OPINION
Aquel enero de 1986 en que Juan murió, yo me encontraba circunstancialmente en México y lo visité un par de veces en su casa de la Colonia Guadalupe Inn, al sur de la ciudad y cerca del llamado Desierto de los Leones. Los Rulfo vivían en un tercer piso que yo conocía muy bien, y allí habían dispuesto su lecho de enfermo en una habitación pequeña, junto a la sala. Era un cuarto despojado y semioscuro, al menos durante las visitas, y Juan estaba acostado en la cama de una sola plaza con cabezal de madera arqueado, alto y oscuro. Solamente parecían brillar las sábanas blancas y la mirada siempre encendida de ese hombre menudo, delgado, que era mi maestro y mi amigo.

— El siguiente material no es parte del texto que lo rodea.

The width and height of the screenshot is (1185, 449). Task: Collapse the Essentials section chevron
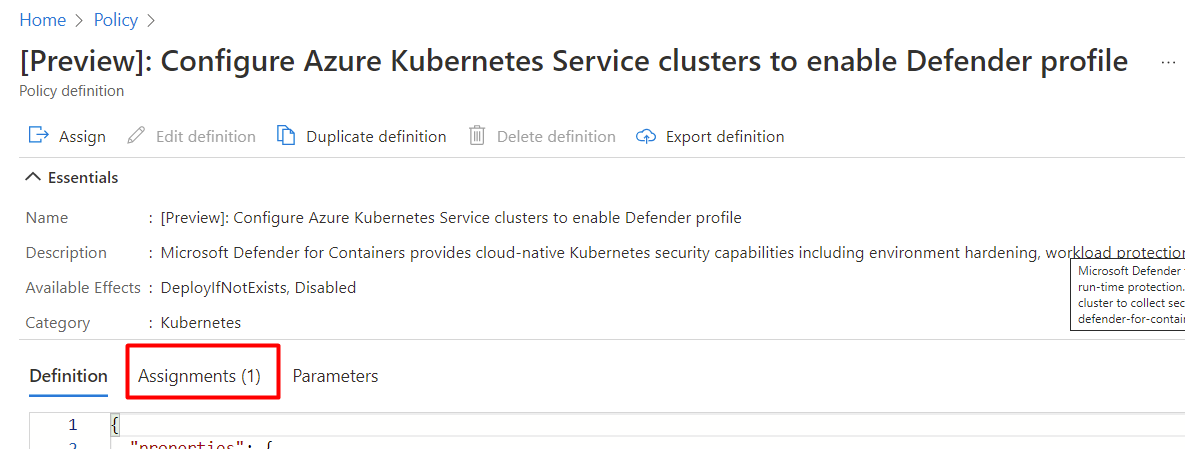point(33,177)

Había una mesa de luz a su derecha y sobre ella unos papeles en los que había escrito algo, con su letra desgarbada y el siempre infaltable lápiz amarillo, de mina 2B, que eran los que prefería. Hacía tiempo que ya no escribía con lapiceras ni bolígrafos, ni con máquina de escribir. Solamente utilizaba esos lápices flacos, coronados por gomitas de borrar sucias de tanto trajinar. Algún tiempo atrás había comenzado a regalar sus plumas y a mí una tarde del ’84, en la librería El Juglar que estaba a cuatro cuadras de su casa, me regaló su Pelikan a cartucho con tapa metálica diciéndome, con el aparente desinterés con que descomprimía sus emociones, “quizá te sirva ahora que regresas a tu país”.

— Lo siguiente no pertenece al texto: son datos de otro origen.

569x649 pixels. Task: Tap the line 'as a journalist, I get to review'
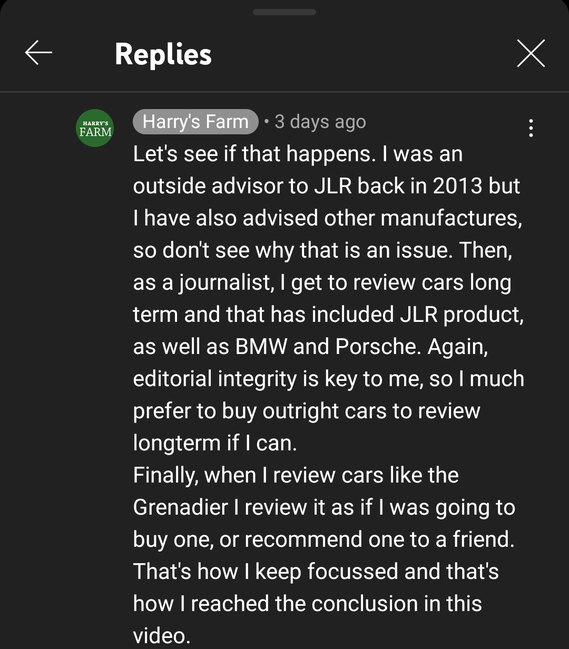click(322, 283)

No leí esos apuntes que él escribía, pero imagino que fueron los mismos que un vecino del edificio vendió (luego se supo que hurgaba en la basura de los Rulfo y extraía los papeles que Juan descartaba) y se publicaron una o dos semanas después de su muerte, creo recordar que en el suplemento “Sábado” del diario Unomásuno y no sin escándalo. Ya he contado que la noche del día en que murió lo acompañé, en silencio, desde un rincón de la Funeraria Gayosso de la avenida Félix Cuevas. Ahí estaban sus viejos y queridos amigos: Juan José Arreola, Tito Monterroso de la mano de Bárbara Jacobs, Edmundo y Adriana Valadés, Elenita Poniatowska, Agustín Monsreal y mucha gente anónima, de evidente origen humilde. Algunos lloraban quedito, como se llora en México cuando se le teme a la muerte, y hacía frío y creo que llovía. Escribí entonces una breve nota necrológica y después, por años, no quise escribir nada sobre él hasta que hace poco empecé a evocarlo como quien escribe la larga y fragmentaria semblanza de un padre amado. Quizás este breve texto, a veinte años de su muerte, sea una parte de ese todo.